● **Assignment**
Only the lines from the one with "This screenshot has width=1568, height=719." to the end of the data, both ends included, should be output, exactly as they stand and without pictures.

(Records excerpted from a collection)
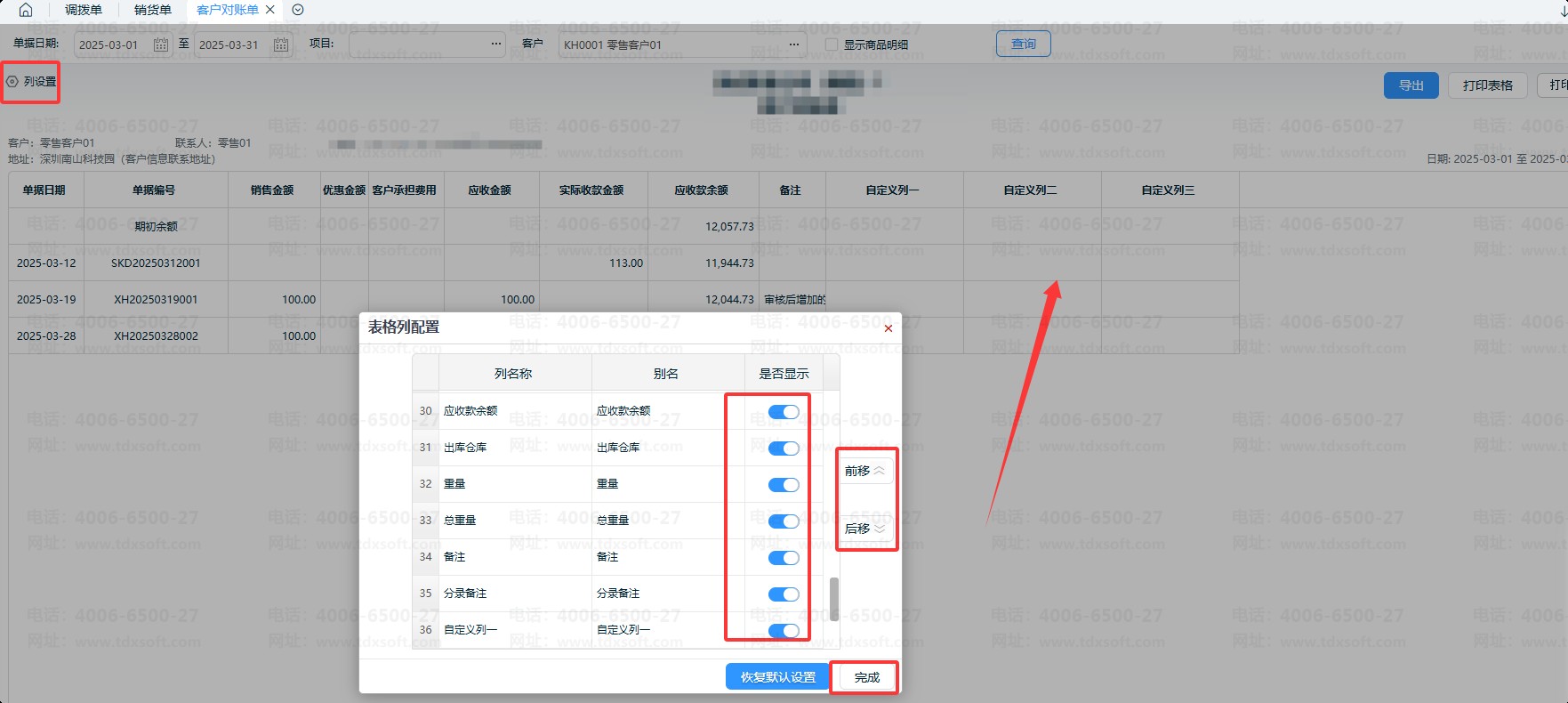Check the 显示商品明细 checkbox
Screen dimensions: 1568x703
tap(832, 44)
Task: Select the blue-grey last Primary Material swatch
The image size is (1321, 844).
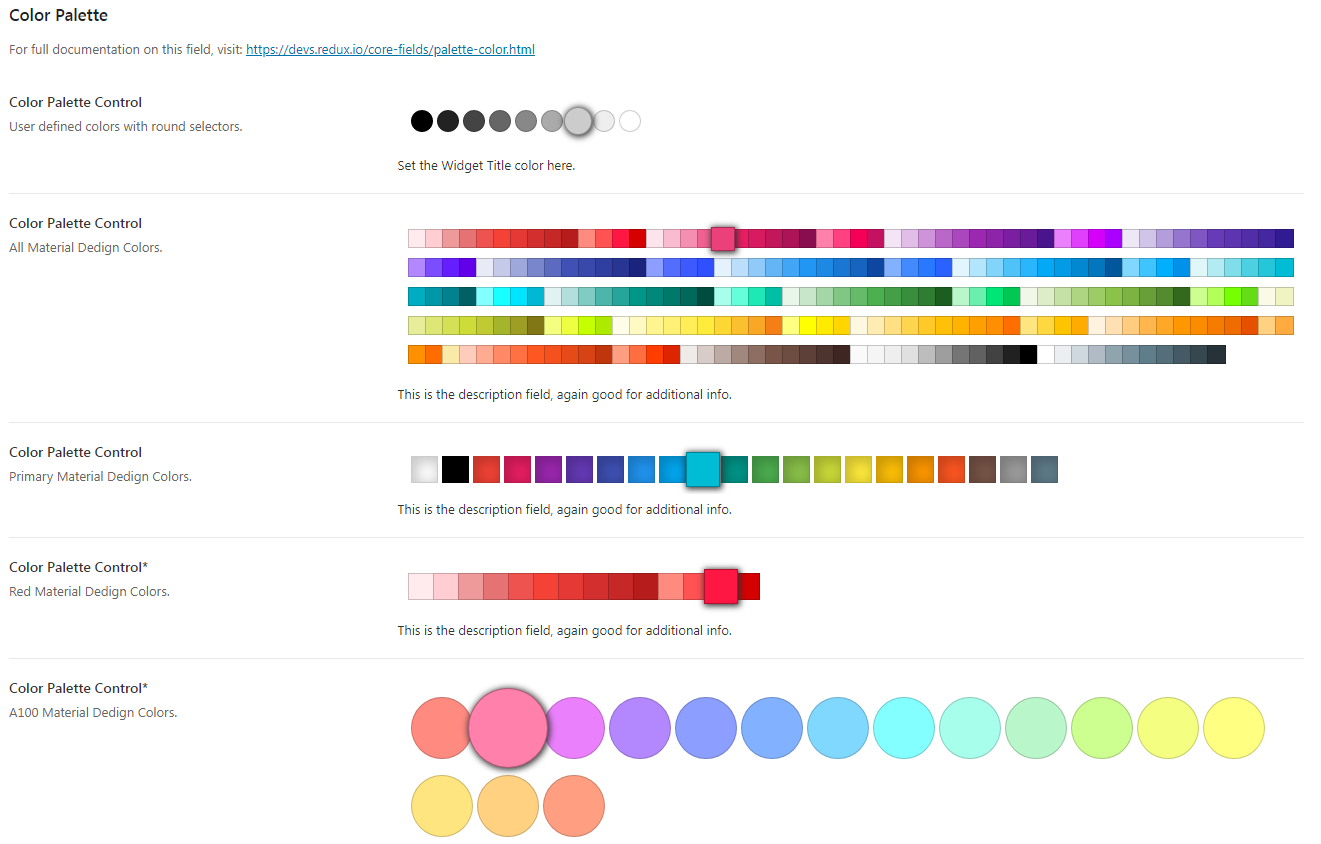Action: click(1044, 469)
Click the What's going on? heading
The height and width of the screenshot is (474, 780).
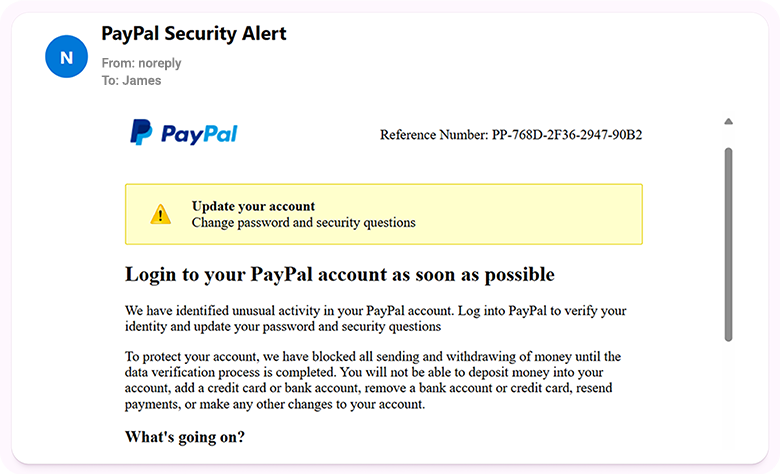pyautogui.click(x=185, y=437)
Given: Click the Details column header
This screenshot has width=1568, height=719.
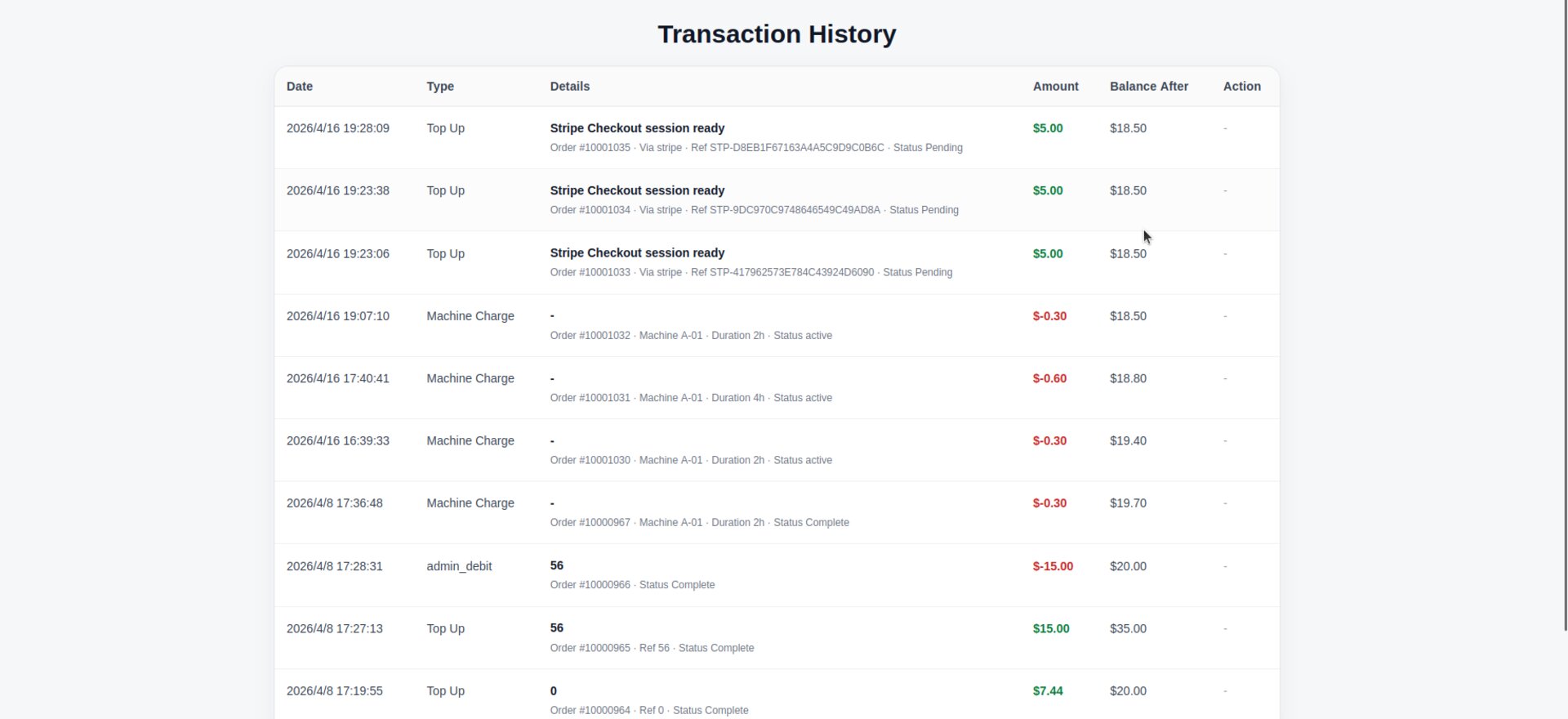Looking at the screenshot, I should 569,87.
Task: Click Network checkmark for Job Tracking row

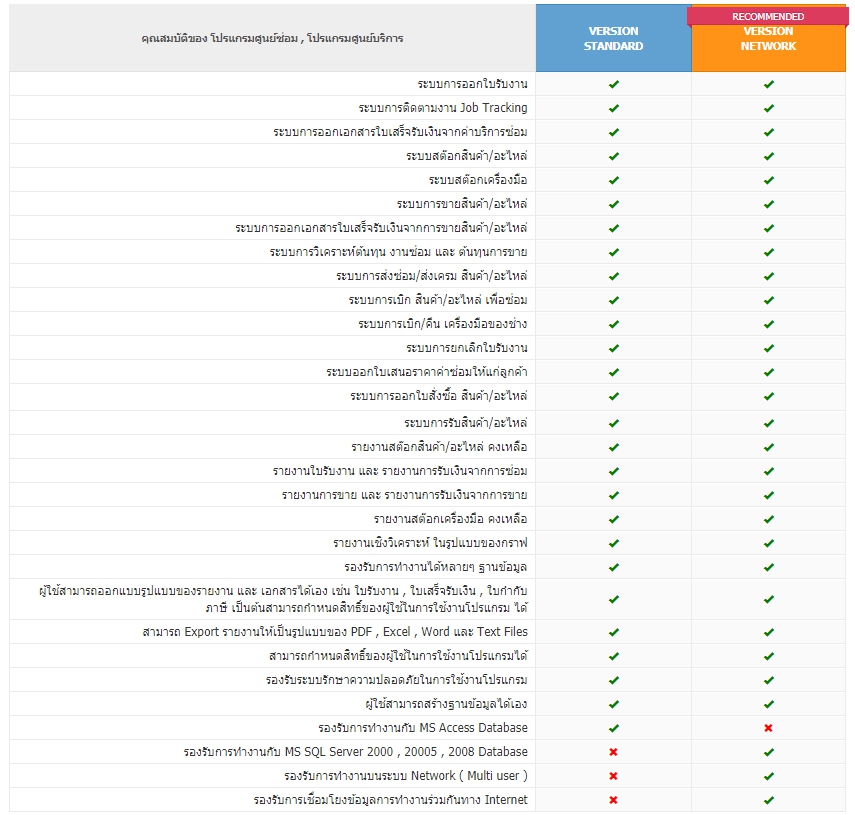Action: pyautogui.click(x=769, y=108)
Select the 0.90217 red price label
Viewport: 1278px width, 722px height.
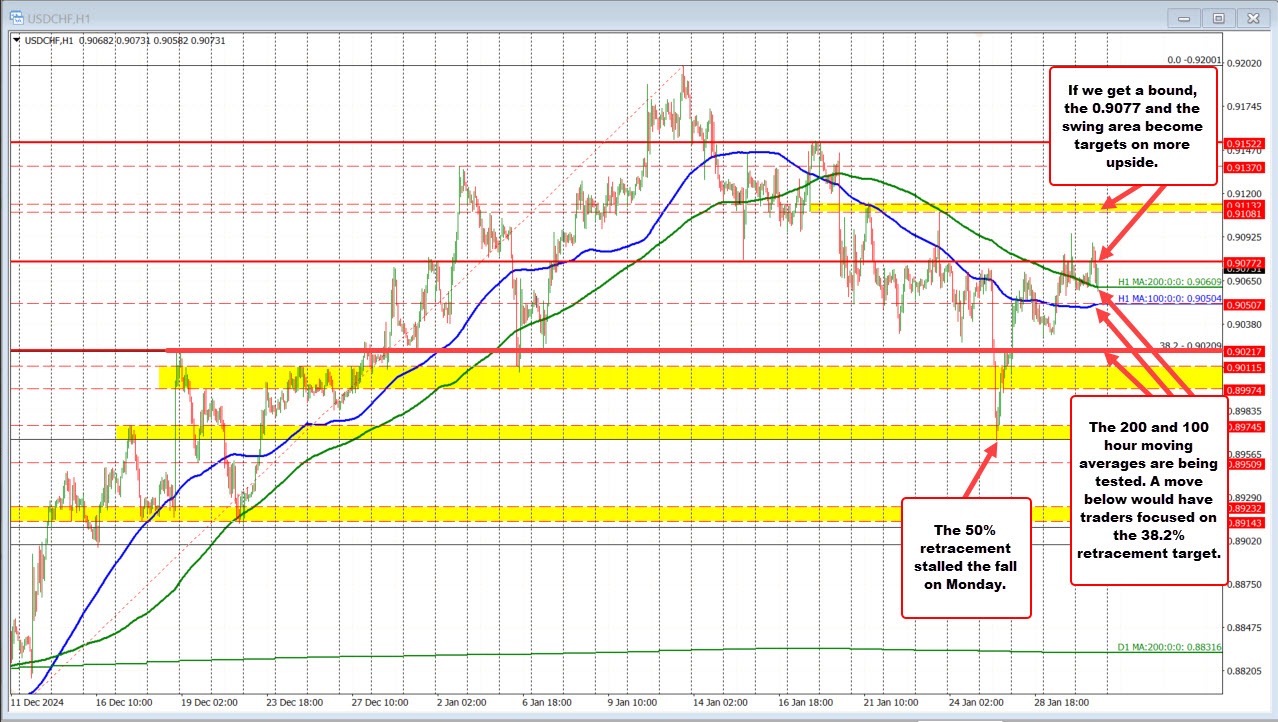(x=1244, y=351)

● **Answer for this exercise**
This screenshot has width=1568, height=719.
Looking at the screenshot, I should 569,87.
Task: Click Network checkmark for Job Tracking row

Action: pyautogui.click(x=769, y=108)
Select the 0.90217 red price label
Viewport: 1278px width, 722px height.
(x=1244, y=351)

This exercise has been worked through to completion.